NOLAN FINLEY

Finley: RINOs and DINOs need new home

Nolan Finley
The Detroit News

Democrats are following the Republican game plan in whittling away their middle.

Instead of making their tent bigger to take in those disenfranchised Republicans and disillusioned independents, the Democrats are downsizing, pushing out their own moderates to make more room for ideological purists.

The GOP has been doing the same thing for the past eight years. Right-wing activists seized the party in 2010 and went on the attack against what they saw as an establishment too willing to compromise on conservative values.

Those who refused to endorse every plank in the rigid right platform were out the door. Politicians who dared moving to the middle to make a deal with Democrats were punished with primary challenges and the epithet Republican in Name Only (RINO) was hung around their necks.

Democrats have come to the same place. Last week, Massachusetts Sen. Elizabeth Warren, the party’s putative leader, served notice on those Democrats urging the party to move to the middle, telling them the liberals have taken charge.

“We are not the gate-crashers of today’s Democratic Party,” the senator said of her fellow progressives. “We are not a wing of today’s Democratic Party. We are the heart and soul of today’s Democratic Party.”

Earlier, the party’s other heavyweight lefty, Vermont Sen. Bernie Sanders, laid down a litmus test for those Democrats who don’t support his Medicare-for-all proposal: Get on board or face a challenge in the primaries.
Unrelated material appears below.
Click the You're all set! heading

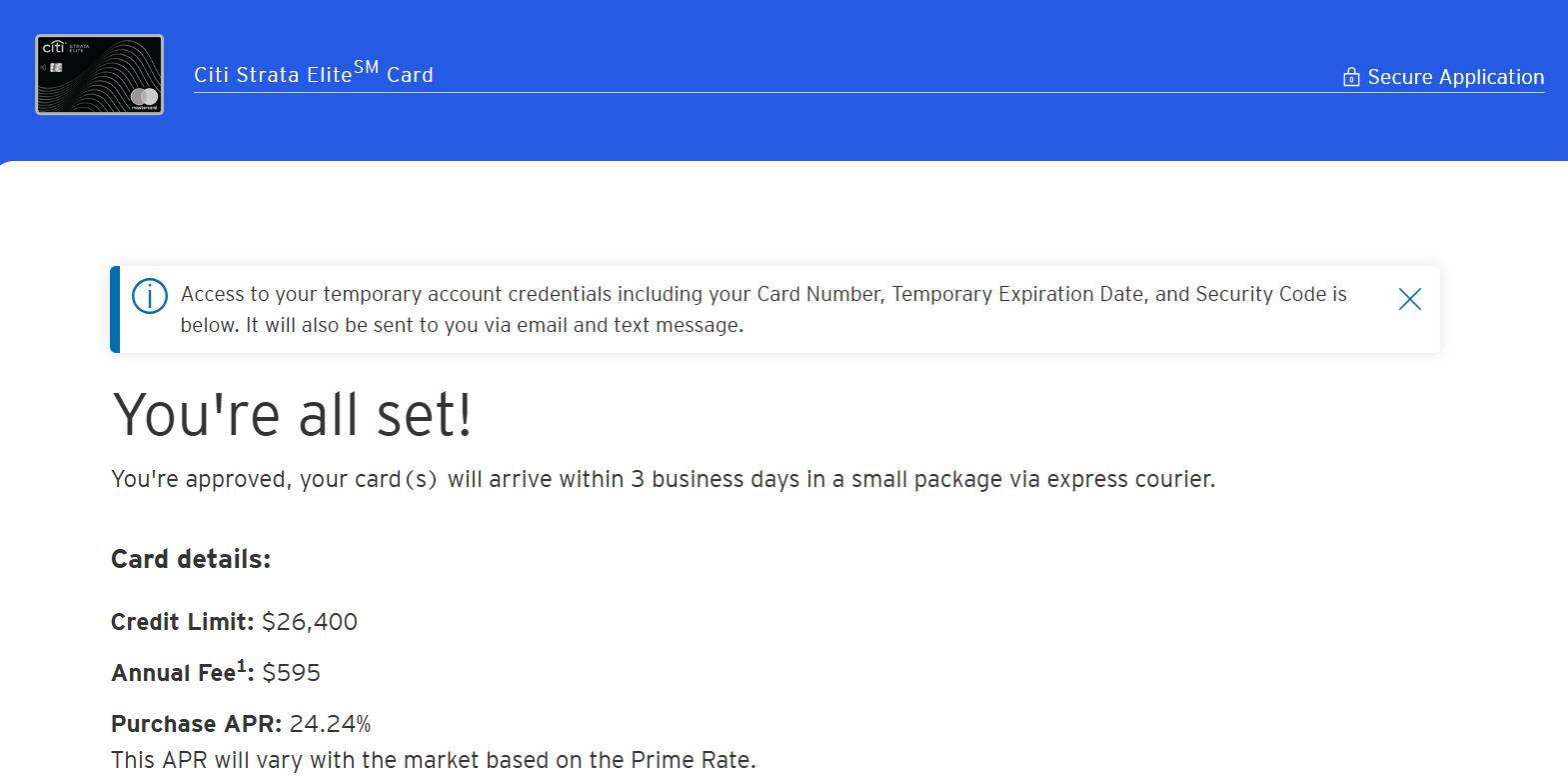coord(292,415)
When Rep. Ben Ray Luján of New Mexico, chairman of the Democratic Congressional Campaign Committee, suggested the party would be open to pro-life candidates in certain races, he was roundly condemned.
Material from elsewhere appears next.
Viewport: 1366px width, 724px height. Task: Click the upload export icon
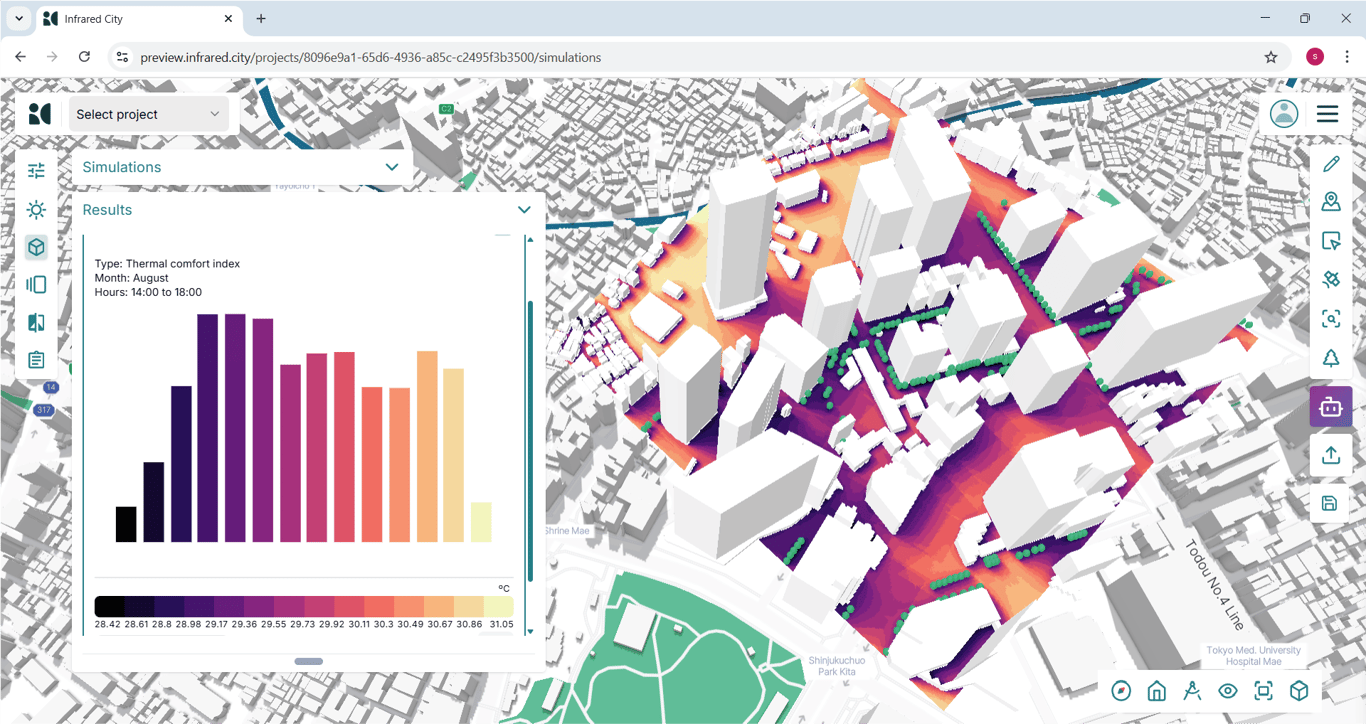tap(1330, 455)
So where does that leave Democrats who support much of the party’s agenda, but not all? Those who are liberal on social issues but more conservative on economic matters? The observant Catholics who don’t endorse abortion rights? Businesspeople who still believe capitalism is preferable to socialism?

By the Warren/Sanders standard, they’re Democrats in Name Only, or DINOs, and like their Republican counterparts, they have nowhere to go.

A January Gallup Poll found that 35 percent of the country identifies as moderates, compared to 36 percent who are conservative and 25 percent who are liberal.

The middle makes up a large piece of the population. Yet in the last Congress, according to rankings by the American Conservative Union, there were fewer than 50 moderates out of 535 congress members (most were Republicans, by the way). That’s not even 10 percent.

The Democratic and Republican parties are now so under the thumb of their intolerant fanatics that moderates must either shut up and go along or get out.

They need a new home. The nation is ripe for a centrist party that supports proven measures to build a strong economy while allowing plenty of room for those who have varying views on social issues.

If Donald Trump is the face of Republicans, and Warren/Sanders the faces of Democrats, a lot of voters will be looking for something better in 2020. They should have a legitimate alternative, a party less obsessed with power, less doctrinaire and less afraid of compromise.

We’ve settled too long for a bad binary bargain.